Assignment: Lines containing the word "tool" are to be copied from the data below.

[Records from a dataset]

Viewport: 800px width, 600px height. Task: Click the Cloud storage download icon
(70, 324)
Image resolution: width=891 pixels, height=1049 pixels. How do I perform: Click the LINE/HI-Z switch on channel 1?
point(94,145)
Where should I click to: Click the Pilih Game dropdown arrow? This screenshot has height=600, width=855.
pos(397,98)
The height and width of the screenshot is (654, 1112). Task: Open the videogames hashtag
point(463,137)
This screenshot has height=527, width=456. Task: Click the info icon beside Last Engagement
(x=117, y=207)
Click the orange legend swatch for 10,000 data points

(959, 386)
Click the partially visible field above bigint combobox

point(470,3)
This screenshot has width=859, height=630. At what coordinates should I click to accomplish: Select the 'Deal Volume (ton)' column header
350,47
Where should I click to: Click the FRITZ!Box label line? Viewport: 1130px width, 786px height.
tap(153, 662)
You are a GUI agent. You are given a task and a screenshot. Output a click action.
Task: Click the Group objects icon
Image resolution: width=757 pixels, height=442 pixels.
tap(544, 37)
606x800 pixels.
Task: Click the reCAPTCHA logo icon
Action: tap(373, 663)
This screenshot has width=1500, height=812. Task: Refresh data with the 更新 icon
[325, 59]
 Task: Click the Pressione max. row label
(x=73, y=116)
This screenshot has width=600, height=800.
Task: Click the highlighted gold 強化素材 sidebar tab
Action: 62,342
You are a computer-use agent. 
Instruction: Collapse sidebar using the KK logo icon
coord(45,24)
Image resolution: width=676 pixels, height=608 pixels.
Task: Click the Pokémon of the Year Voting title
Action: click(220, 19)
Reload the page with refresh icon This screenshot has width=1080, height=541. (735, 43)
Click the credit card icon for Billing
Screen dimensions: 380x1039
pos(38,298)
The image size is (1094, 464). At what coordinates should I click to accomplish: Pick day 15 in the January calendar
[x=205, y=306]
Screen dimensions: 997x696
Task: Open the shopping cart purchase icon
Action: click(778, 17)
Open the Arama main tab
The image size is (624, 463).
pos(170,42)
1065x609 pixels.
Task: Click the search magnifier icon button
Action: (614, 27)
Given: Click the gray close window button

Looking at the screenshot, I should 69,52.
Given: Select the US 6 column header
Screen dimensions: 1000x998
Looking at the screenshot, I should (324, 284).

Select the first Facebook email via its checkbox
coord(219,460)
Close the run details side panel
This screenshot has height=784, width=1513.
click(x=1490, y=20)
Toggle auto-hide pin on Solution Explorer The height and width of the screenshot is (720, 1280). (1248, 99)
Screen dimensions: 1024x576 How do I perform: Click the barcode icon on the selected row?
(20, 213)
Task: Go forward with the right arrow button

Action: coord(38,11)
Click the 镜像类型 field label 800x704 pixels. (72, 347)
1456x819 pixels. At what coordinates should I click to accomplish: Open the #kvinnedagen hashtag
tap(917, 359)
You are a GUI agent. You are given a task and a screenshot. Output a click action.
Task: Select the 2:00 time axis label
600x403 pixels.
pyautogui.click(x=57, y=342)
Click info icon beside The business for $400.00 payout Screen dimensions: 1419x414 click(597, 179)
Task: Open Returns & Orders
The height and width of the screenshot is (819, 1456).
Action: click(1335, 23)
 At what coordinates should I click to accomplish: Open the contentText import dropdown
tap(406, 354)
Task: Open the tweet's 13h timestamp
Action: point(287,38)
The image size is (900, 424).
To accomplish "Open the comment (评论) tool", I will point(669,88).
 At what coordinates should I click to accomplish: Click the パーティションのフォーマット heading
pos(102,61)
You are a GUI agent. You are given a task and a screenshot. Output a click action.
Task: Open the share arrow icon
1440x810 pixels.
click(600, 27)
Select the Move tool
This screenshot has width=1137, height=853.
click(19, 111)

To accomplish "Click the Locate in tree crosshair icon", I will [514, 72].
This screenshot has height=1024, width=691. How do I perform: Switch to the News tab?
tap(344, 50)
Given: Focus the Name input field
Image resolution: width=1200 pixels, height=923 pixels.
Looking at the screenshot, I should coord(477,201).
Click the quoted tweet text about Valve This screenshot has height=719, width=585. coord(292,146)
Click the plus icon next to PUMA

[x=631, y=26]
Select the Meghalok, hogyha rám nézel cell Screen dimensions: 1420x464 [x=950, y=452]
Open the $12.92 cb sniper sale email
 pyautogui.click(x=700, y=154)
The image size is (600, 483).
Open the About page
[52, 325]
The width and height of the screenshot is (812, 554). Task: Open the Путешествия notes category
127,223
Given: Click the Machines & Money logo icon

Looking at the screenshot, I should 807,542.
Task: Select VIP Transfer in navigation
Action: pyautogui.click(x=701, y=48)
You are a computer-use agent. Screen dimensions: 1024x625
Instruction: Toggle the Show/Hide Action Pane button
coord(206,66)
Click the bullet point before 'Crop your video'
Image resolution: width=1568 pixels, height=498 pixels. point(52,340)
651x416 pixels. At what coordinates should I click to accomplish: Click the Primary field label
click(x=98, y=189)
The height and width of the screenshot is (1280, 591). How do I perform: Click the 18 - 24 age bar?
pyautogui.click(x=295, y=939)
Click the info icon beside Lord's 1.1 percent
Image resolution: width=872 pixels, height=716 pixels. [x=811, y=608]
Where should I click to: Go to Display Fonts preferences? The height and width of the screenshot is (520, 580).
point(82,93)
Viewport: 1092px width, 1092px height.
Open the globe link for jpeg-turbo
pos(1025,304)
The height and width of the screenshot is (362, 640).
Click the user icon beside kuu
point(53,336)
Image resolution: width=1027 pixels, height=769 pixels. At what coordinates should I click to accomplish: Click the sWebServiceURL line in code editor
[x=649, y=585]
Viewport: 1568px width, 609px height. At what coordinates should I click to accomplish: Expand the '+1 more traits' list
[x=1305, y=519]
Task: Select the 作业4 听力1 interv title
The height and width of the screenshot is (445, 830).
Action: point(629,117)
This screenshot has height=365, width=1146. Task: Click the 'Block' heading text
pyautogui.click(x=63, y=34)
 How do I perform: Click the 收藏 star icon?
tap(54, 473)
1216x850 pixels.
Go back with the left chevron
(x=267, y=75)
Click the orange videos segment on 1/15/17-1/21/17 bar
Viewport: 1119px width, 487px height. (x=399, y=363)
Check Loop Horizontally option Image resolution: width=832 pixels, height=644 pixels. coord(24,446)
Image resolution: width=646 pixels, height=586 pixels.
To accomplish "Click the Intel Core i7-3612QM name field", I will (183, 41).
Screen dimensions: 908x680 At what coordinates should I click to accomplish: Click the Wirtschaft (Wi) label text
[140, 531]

Problem solution:
To accomplish "Open the comment (评论) tool", I will point(669,88).
Select the Move tool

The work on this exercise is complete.